Task statement: Going line by line through the data below, how many lines contain the word "agent"? Give only the number.

Material shown:
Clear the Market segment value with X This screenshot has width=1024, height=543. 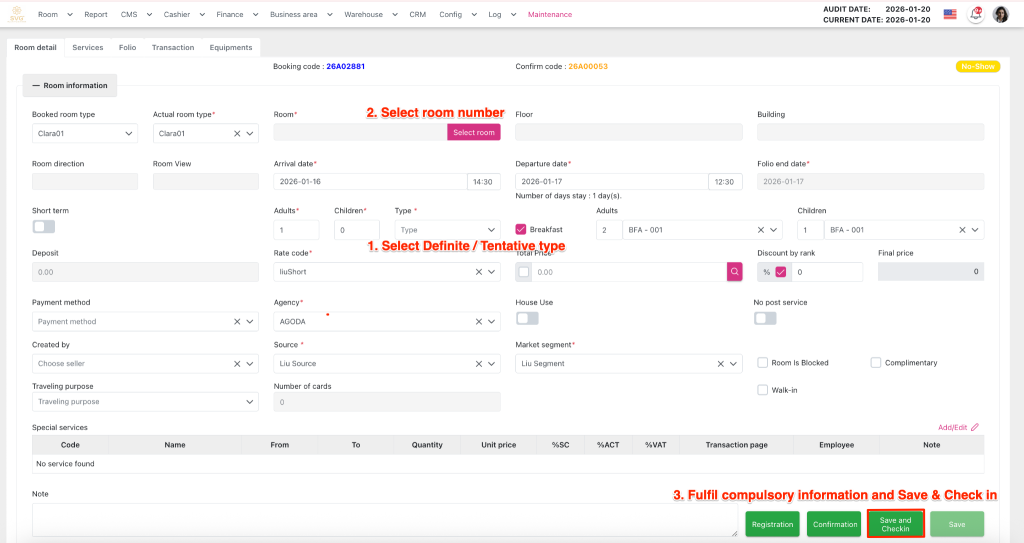721,364
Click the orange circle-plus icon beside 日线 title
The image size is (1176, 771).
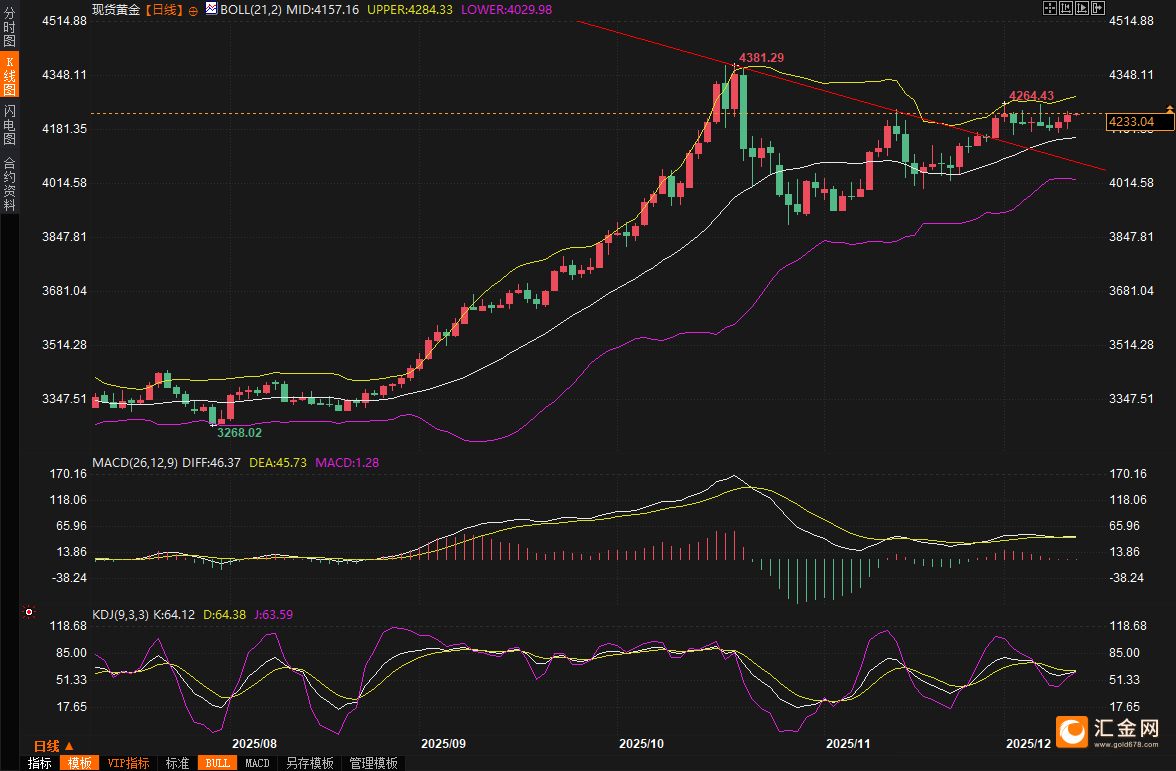[x=193, y=10]
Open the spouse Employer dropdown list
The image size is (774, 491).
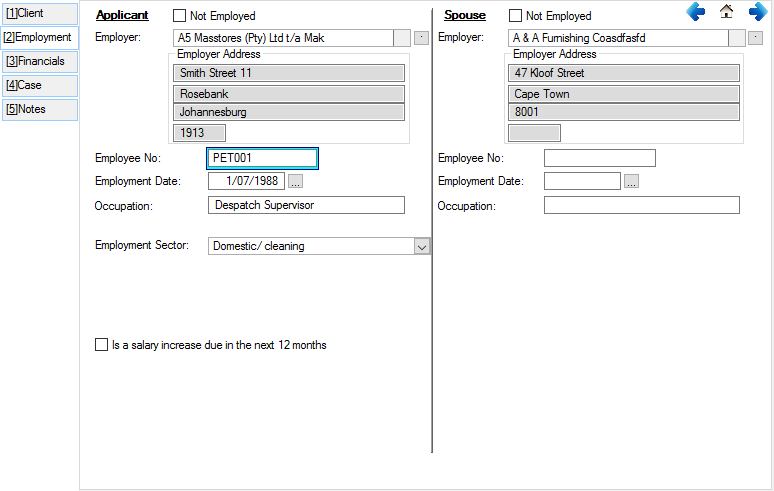coord(737,38)
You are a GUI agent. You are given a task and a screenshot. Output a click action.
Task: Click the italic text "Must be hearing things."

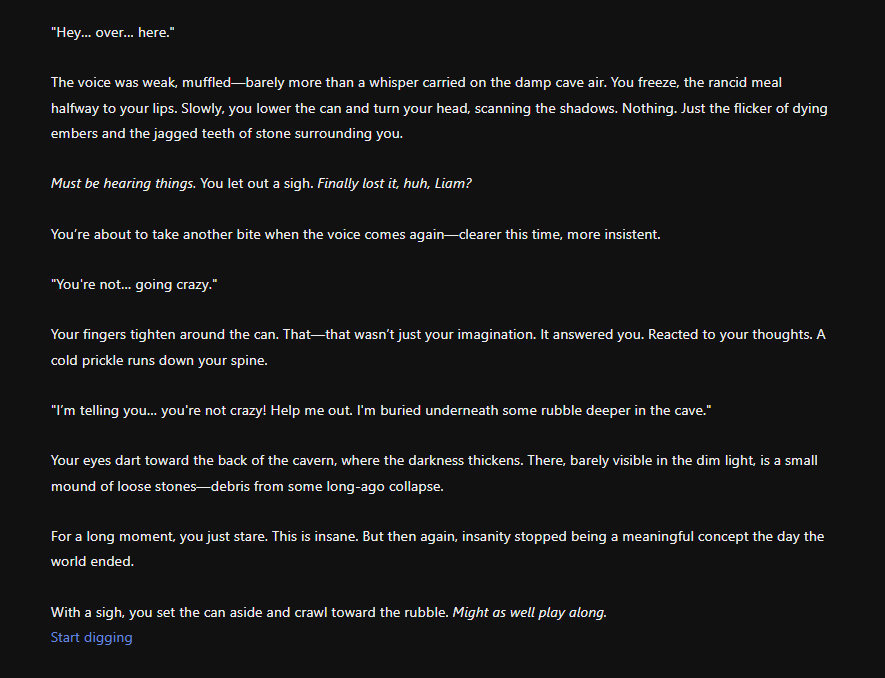point(123,184)
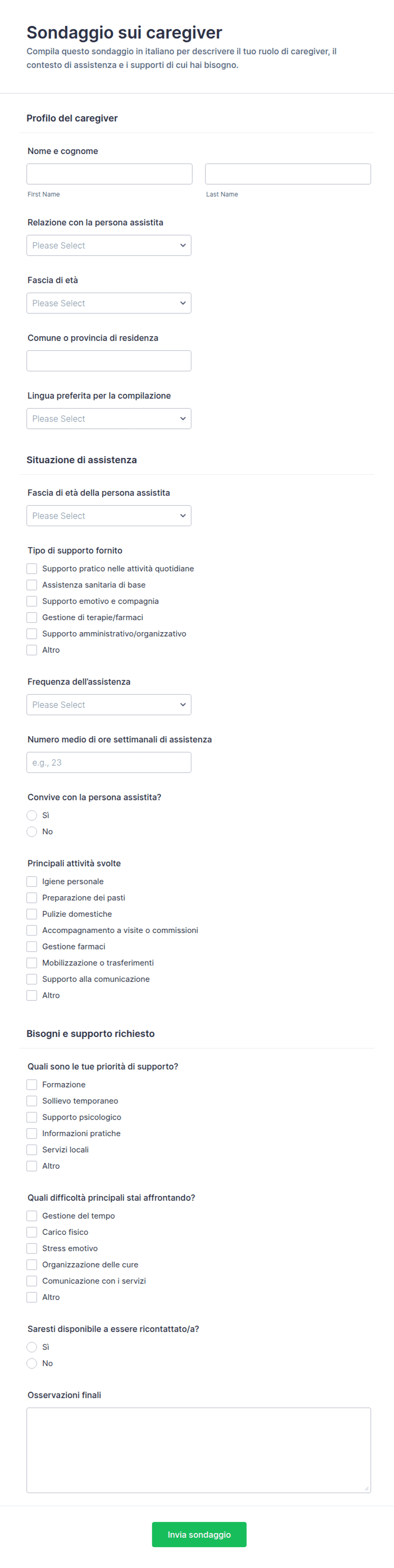Enable the Igiene personale checkbox
Viewport: 394px width, 1568px height.
[32, 881]
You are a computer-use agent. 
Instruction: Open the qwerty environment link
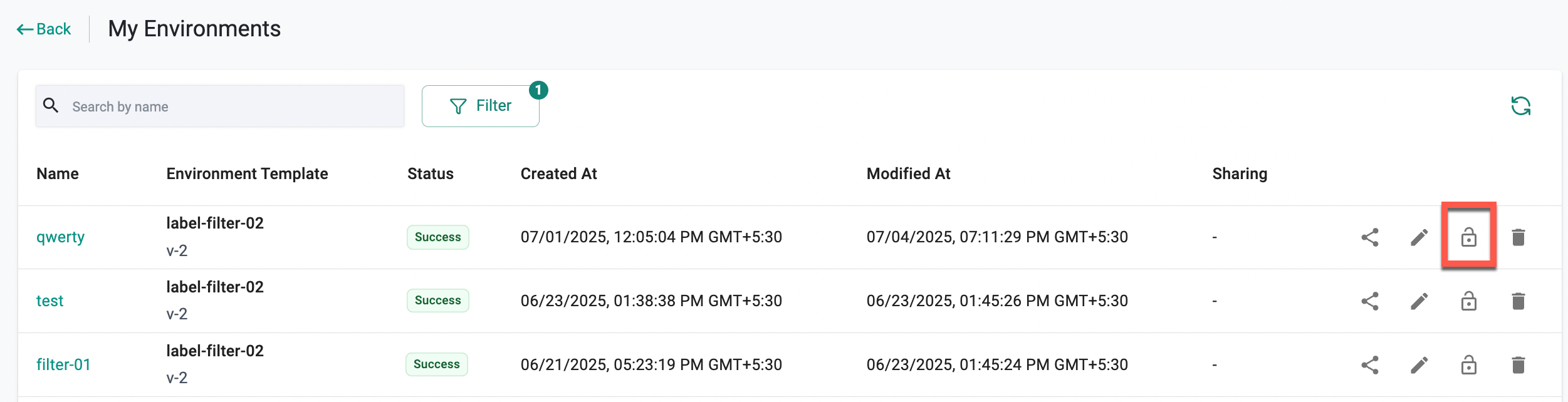point(60,237)
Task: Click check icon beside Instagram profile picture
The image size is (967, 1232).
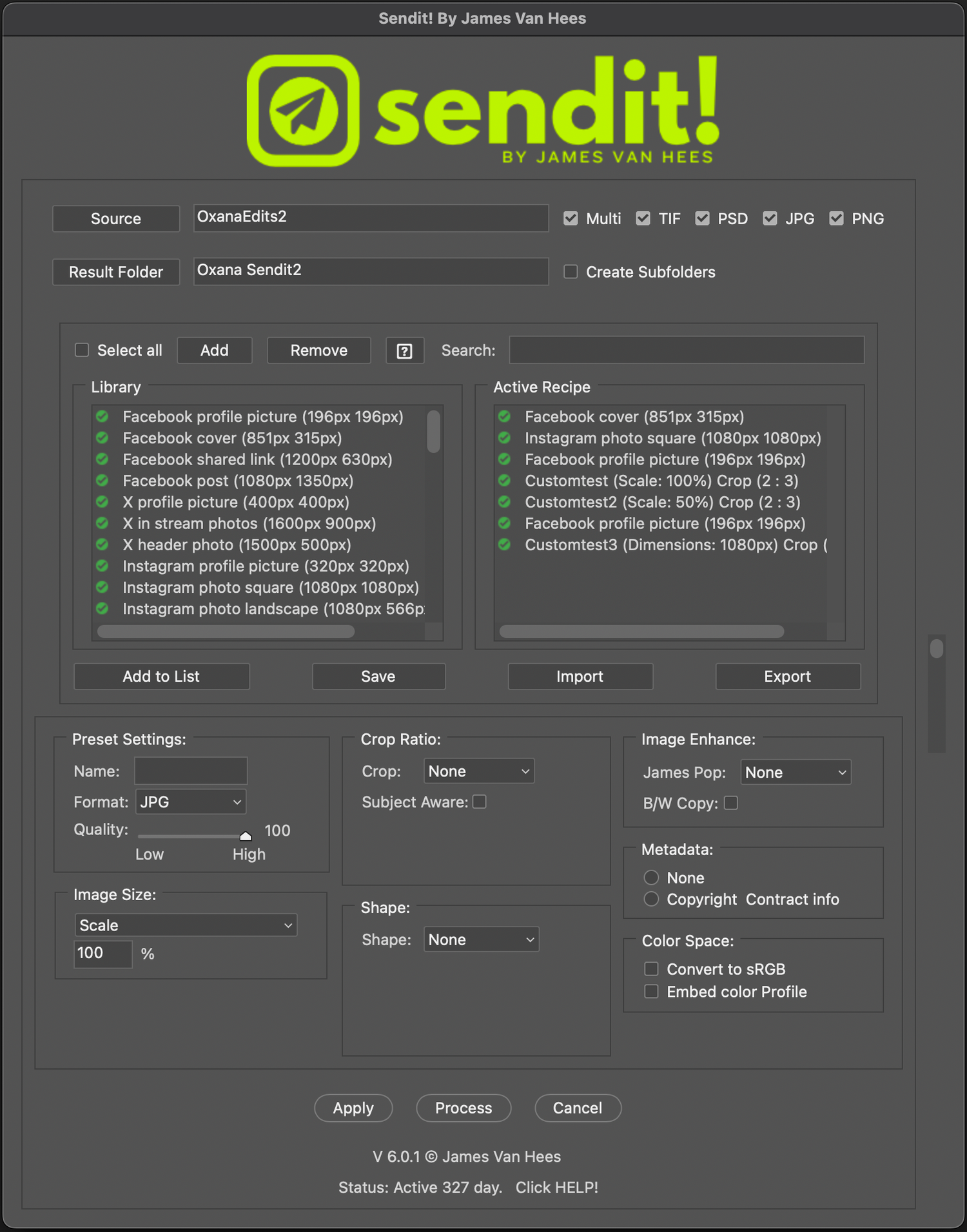Action: tap(102, 566)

Your response: 2